TASK INSTRUCTIONS:
Among the lines below, count those that include "Комсомольская", and state the count alone.

THE INPUT:
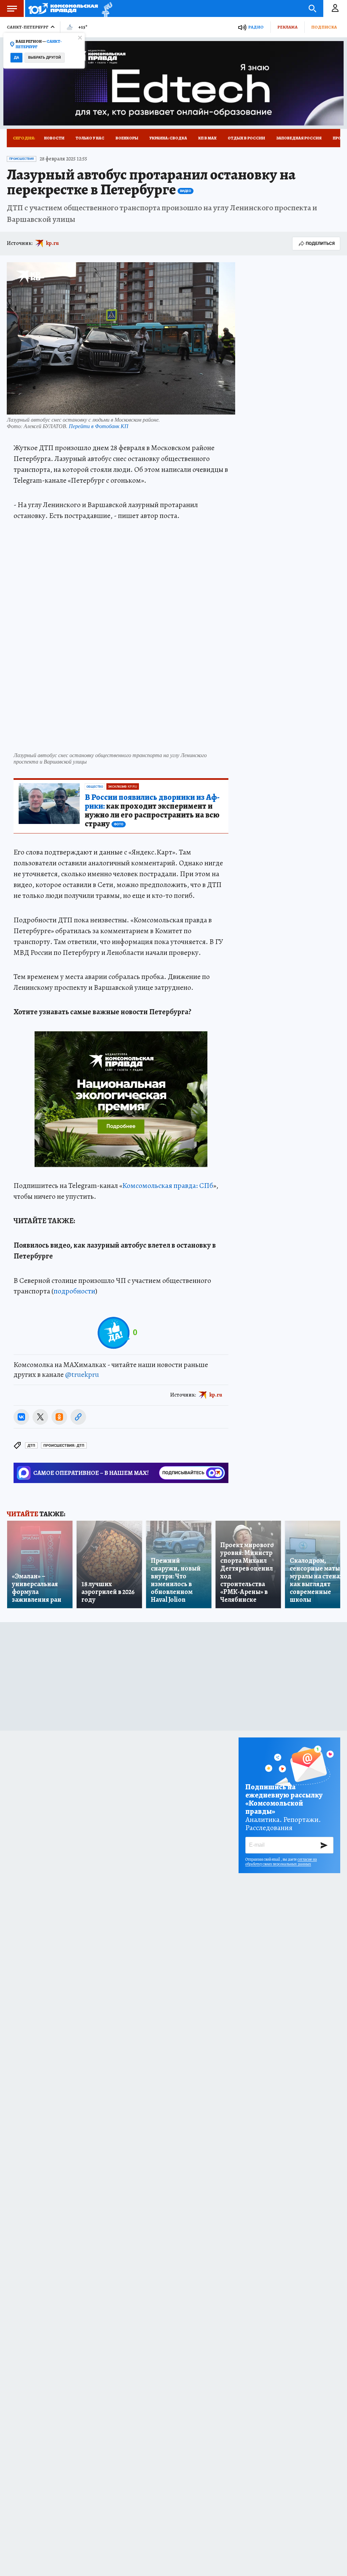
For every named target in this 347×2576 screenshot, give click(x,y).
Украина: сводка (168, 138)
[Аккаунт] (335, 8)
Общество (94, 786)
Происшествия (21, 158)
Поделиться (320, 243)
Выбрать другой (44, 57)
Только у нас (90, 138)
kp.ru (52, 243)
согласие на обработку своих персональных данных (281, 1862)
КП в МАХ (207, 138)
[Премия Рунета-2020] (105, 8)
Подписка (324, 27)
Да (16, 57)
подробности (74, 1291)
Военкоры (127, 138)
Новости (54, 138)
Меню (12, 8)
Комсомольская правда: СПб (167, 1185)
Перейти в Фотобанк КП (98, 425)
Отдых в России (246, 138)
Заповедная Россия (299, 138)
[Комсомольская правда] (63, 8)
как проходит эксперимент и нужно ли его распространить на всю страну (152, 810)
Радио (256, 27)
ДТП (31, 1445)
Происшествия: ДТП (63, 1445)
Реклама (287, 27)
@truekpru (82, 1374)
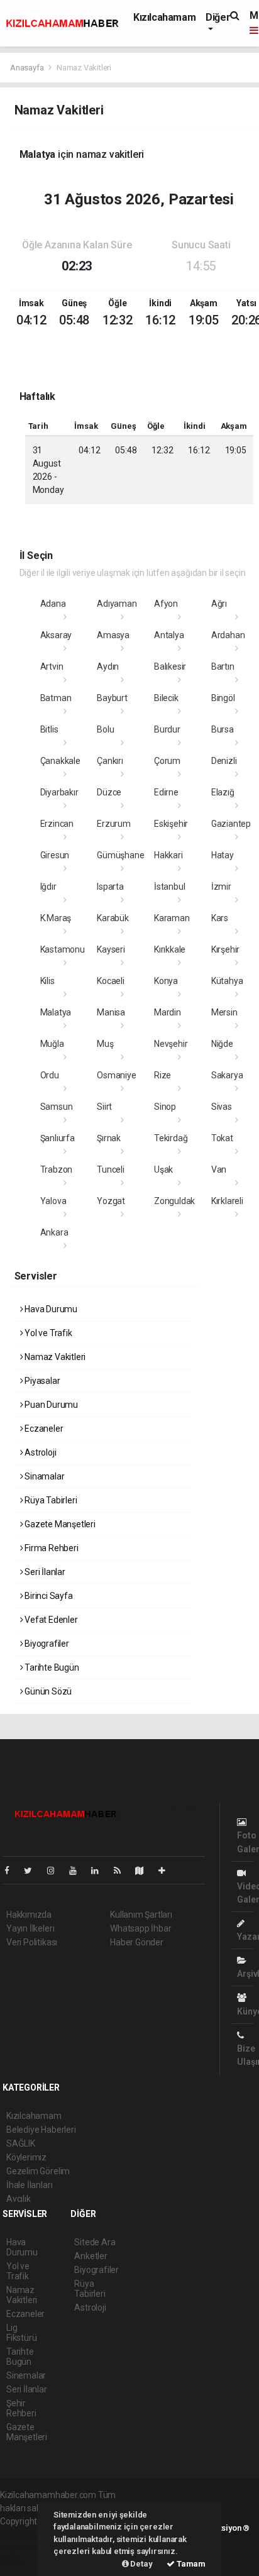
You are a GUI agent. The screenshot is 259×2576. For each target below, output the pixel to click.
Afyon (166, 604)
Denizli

REPLY TO THE TASK:
2